## [Exercises]
1. Quote the court opinion excerpt word for word, starting at "T.L.J.'s and W.J.'s" and ending at "or touched her.".
2. According to the court opinion excerpt, what did A.D.S.'s brother see when he went to the side of the house?

## [Page]
····················

T.L.J.'s and W.J.'s mother was on the enclosed front porch with A.D.S.'s father and could see the children playing except when they were on the grass on the side of the house.  A.D.S.'s father could see the children running around, but never saw them sitting on the grass.  A.D.S.'s brother went to the side of the house when it was time to leave and saw A.D.S., T.L.J., and W.J. standing up.  A next-door neighbor testified that she could see the children out her front window but admitted she was also paying attention to her own children and she may have left the front room to use the bathroom.  Another person in the house next door testified that he saw the children running around but did not see anything inappropriate.  A.D.S. denies that he was sitting on the grass and denies that he pulled T.L.J.'s pants down or touched her.

            The court found the younger witnesses' testimony credible, stating:

Both [T.L.J.] and [W.J.] were clear on the events they experienced, their testimony was consistent but not identical.  They spoke in language appropriate for their ages.  They were frank and sincere and seemed to understand the importance and significance of being in a courtroom and expected to tell the truth.  [T.L.J.'s] demeanor was consistent with fear, sadness, embarrassment, and shame.   [W.J.'s] demeanor was one of confidence as to what he saw happen and the facts as he related them contained his beliefs consistent with his observations.  Neither child indicated any motive to lie nor did either of them indicate any knowledge of why [A.D.S., his father, and brother] had stopped by.  Overall, their testimony was compellingly credible.

····················

## [Information shown]

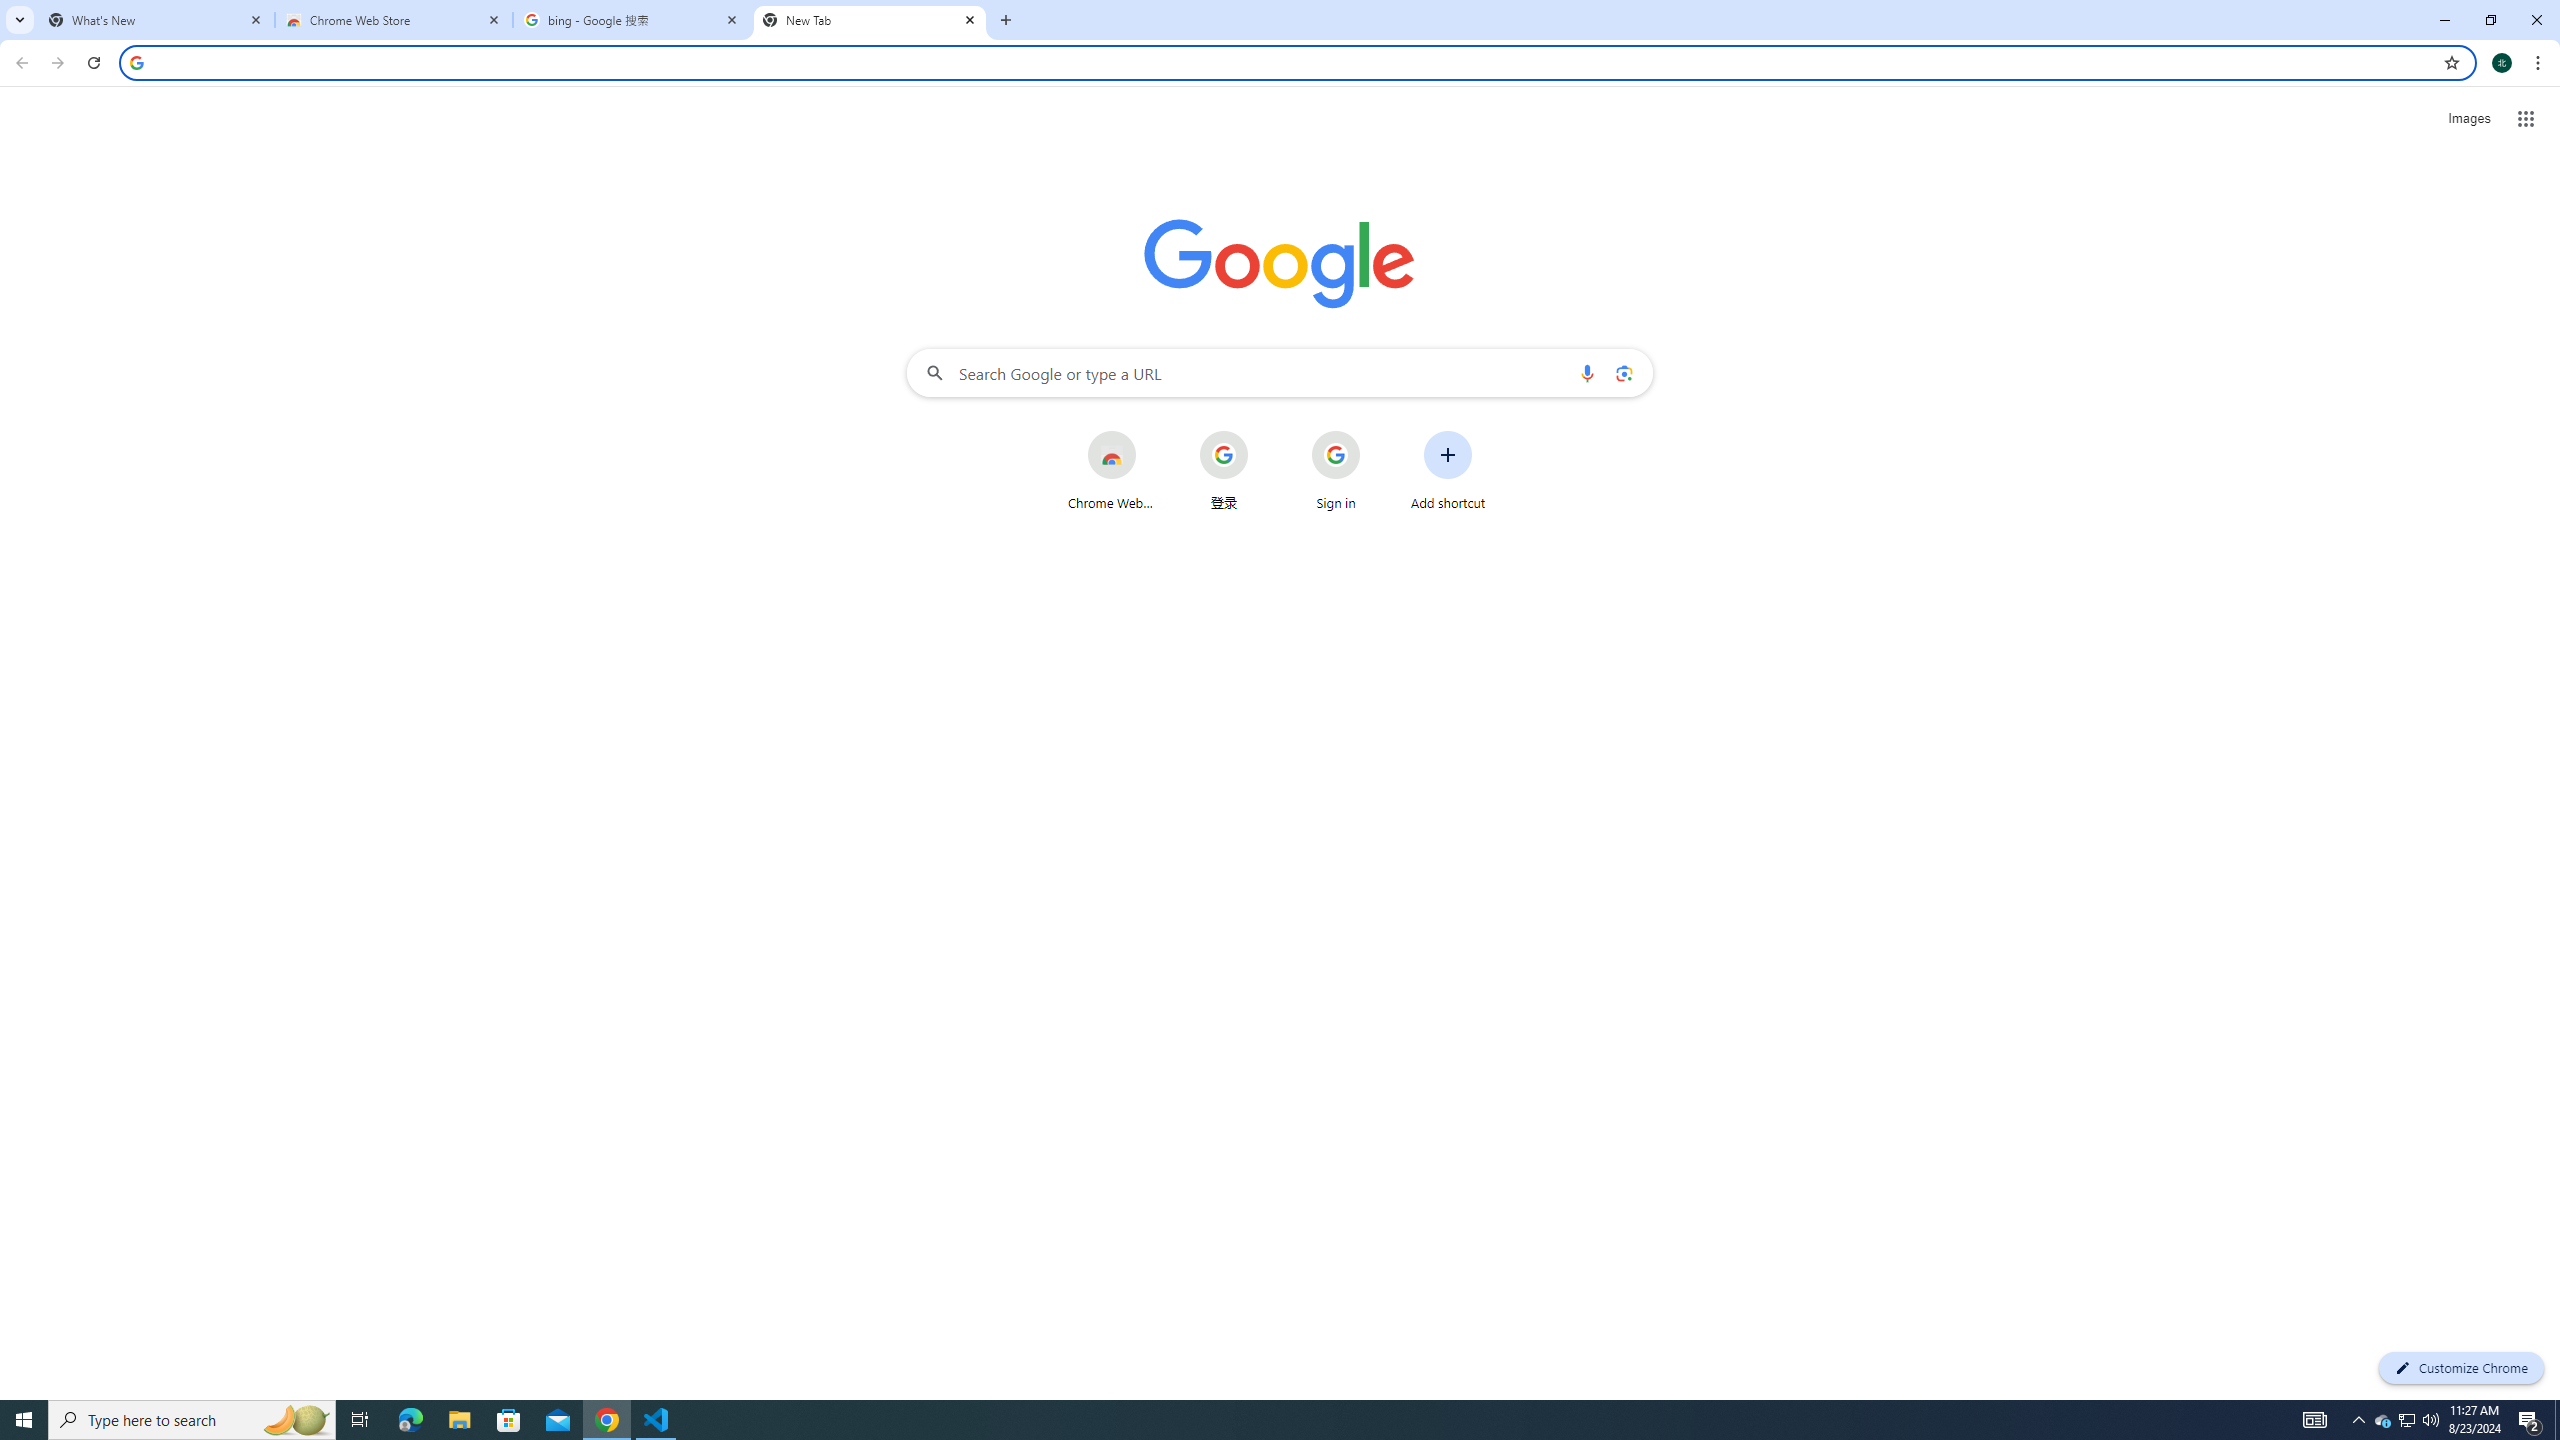 Image resolution: width=2560 pixels, height=1440 pixels. I want to click on Set as Default, so click(2072, 197).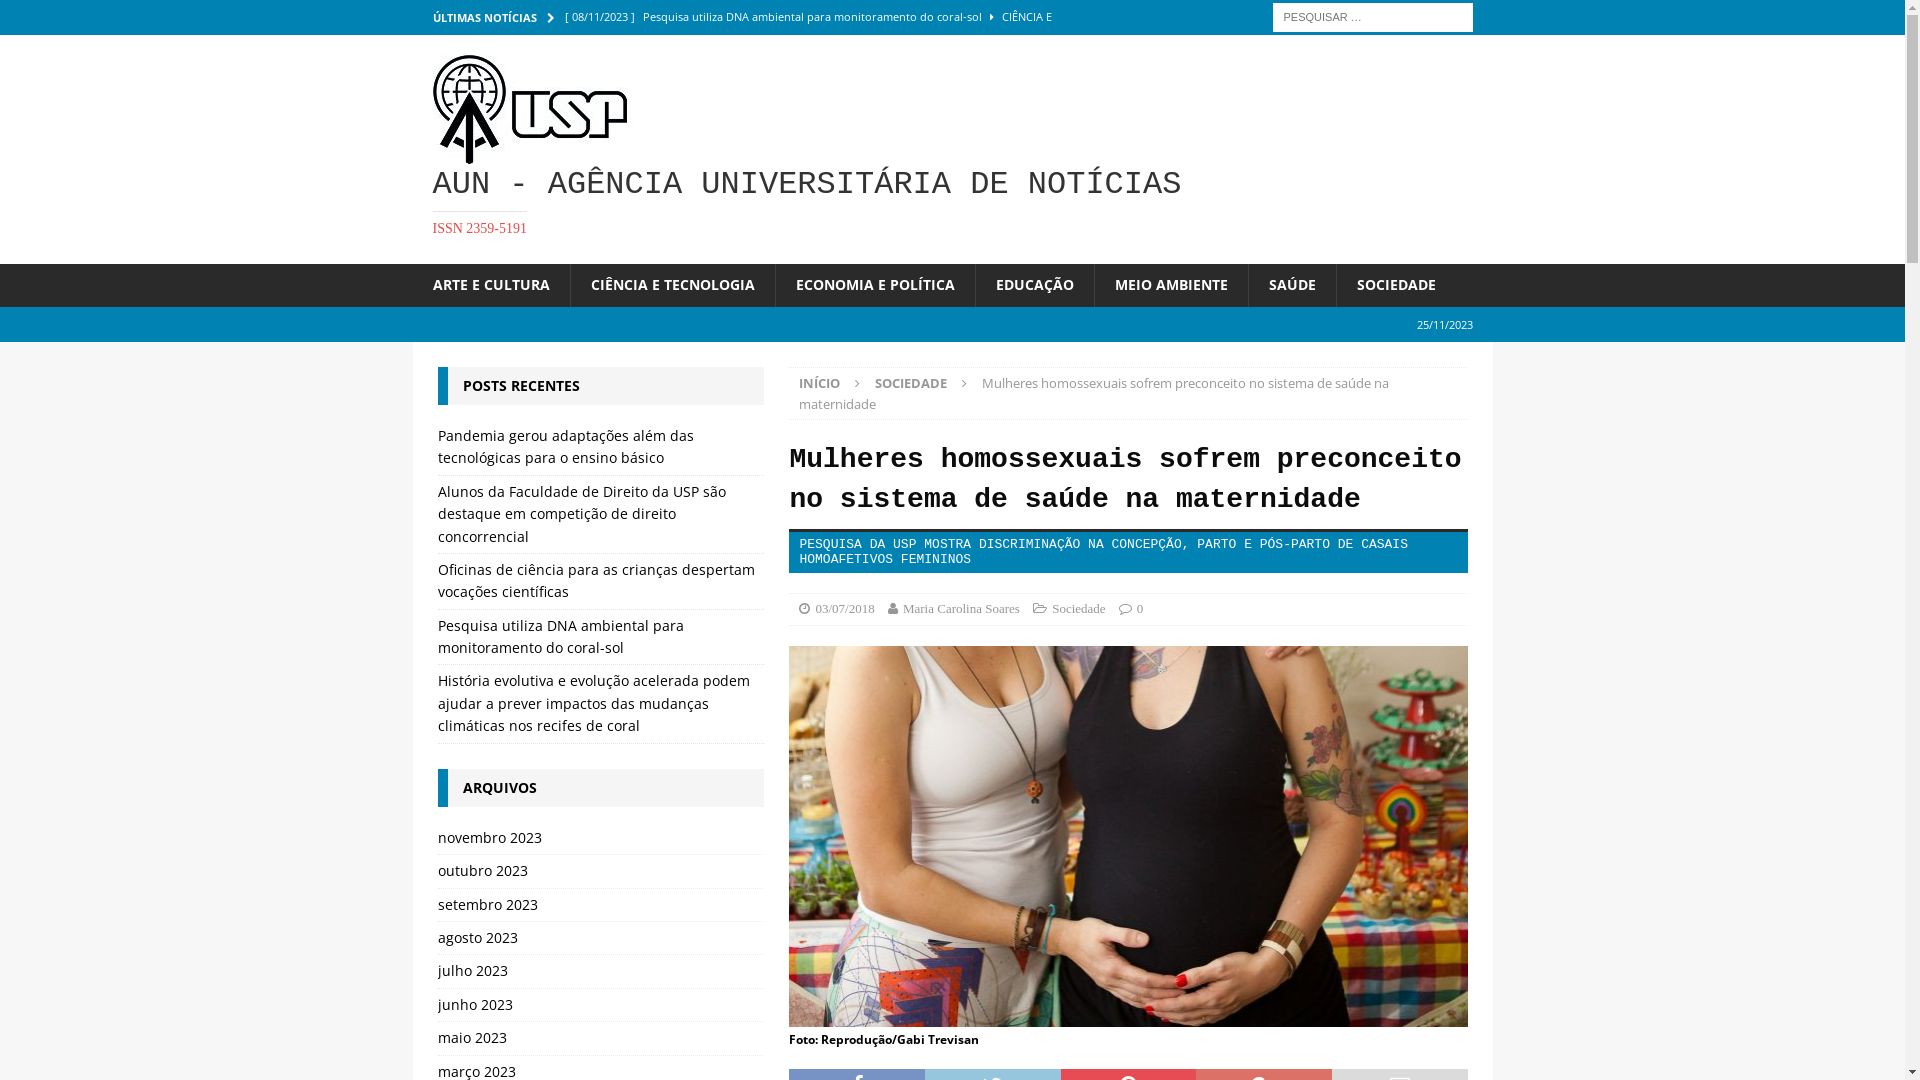 The height and width of the screenshot is (1080, 1920). I want to click on Maria Carolina Soares, so click(962, 608).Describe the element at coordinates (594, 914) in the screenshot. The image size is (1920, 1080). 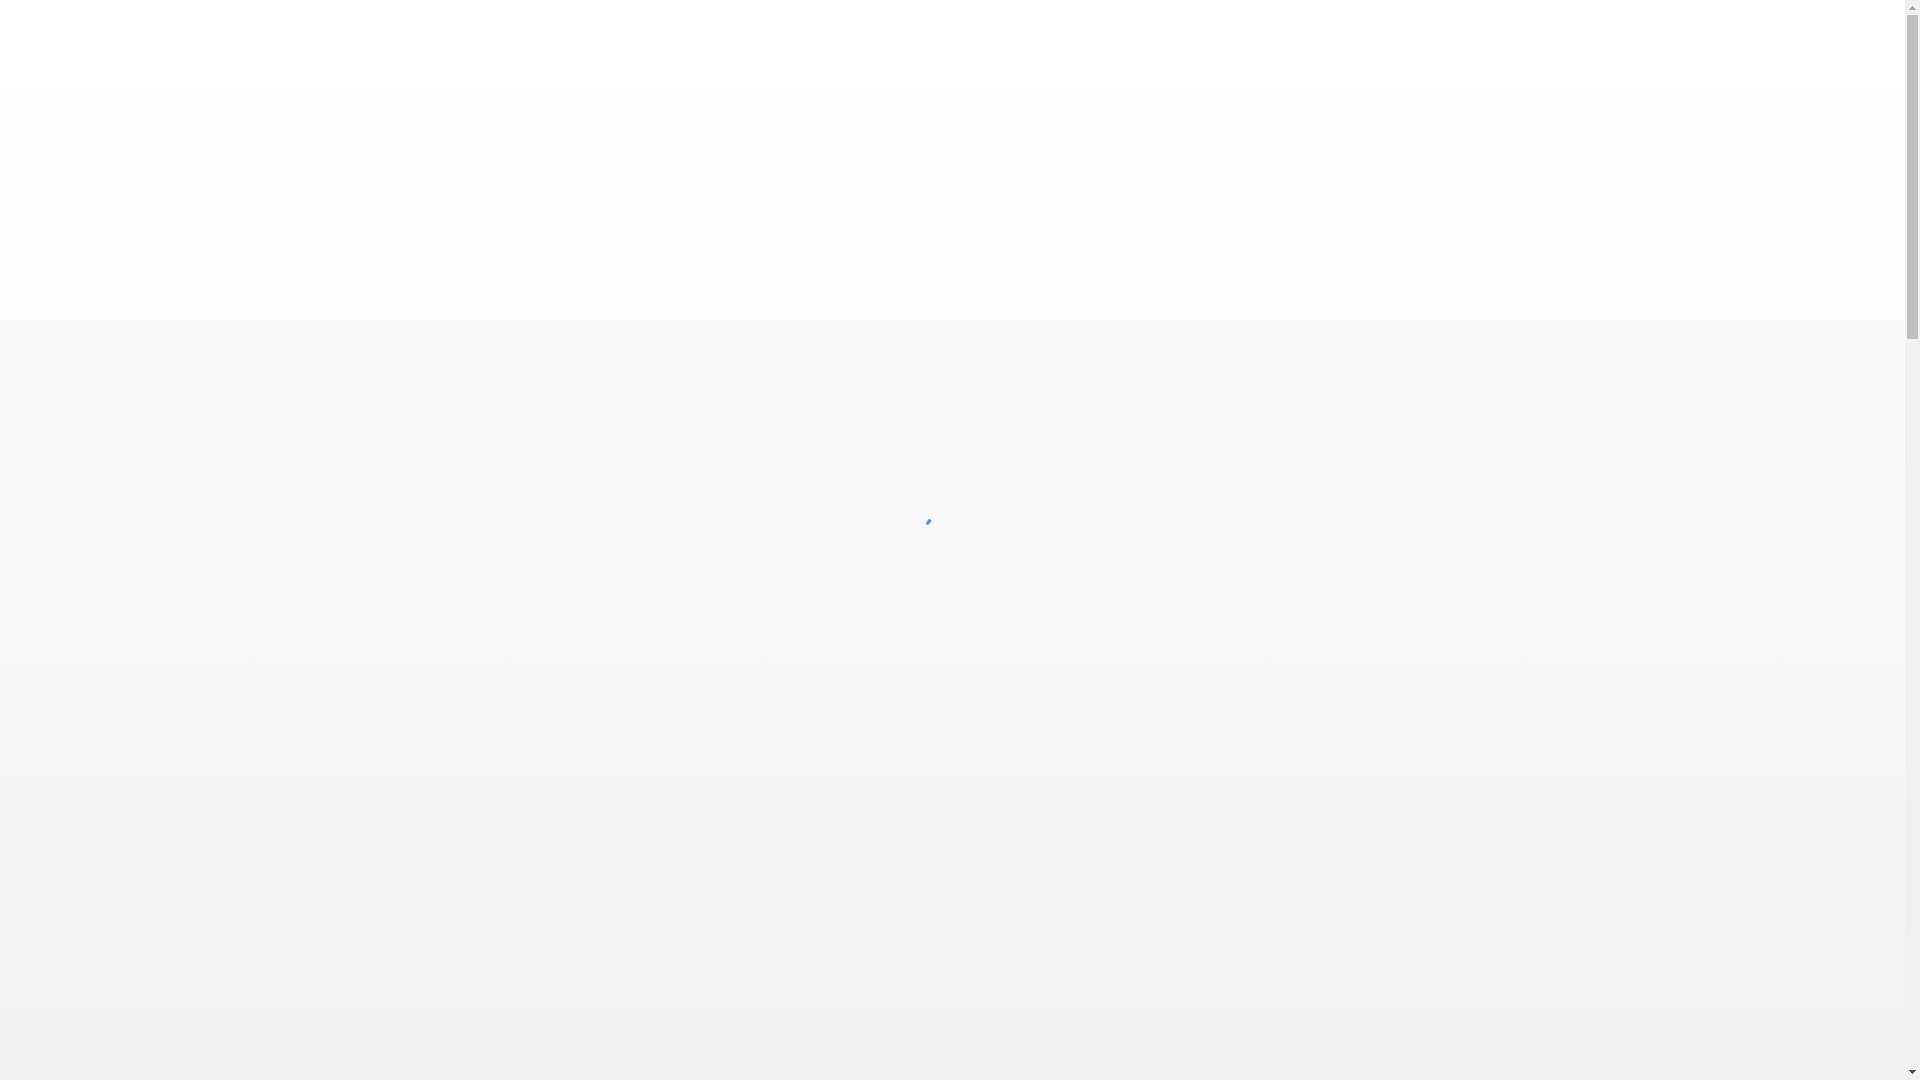
I see `Dactylo` at that location.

····················

## [Exercise answers]
1.
T.L.J.'s and W.J.'s mother was on the enclosed front porch with A.D.S.'s father and could see the children playing except when they were on the grass on the side of the house.  A.D.S.'s father could see the children running around, but never saw them sitting on the grass.  A.D.S.'s brother went to the side of the house when it was time to leave and saw A.D.S., T.L.J., and W.J. standing up.  A next-door neighbor testified that she could see the children out her front window but admitted she was also paying attention to her own children and she may have left the front room to use the bathroom.  Another person in the house next door testified that he saw the children running around but did not see anything inappropriate.  A.D.S. denies that he was sitting on the grass and denies that he pulled T.L.J.'s pants down or touched her.

2. He saw A.D.S., T.L.J., and W.J. standing up.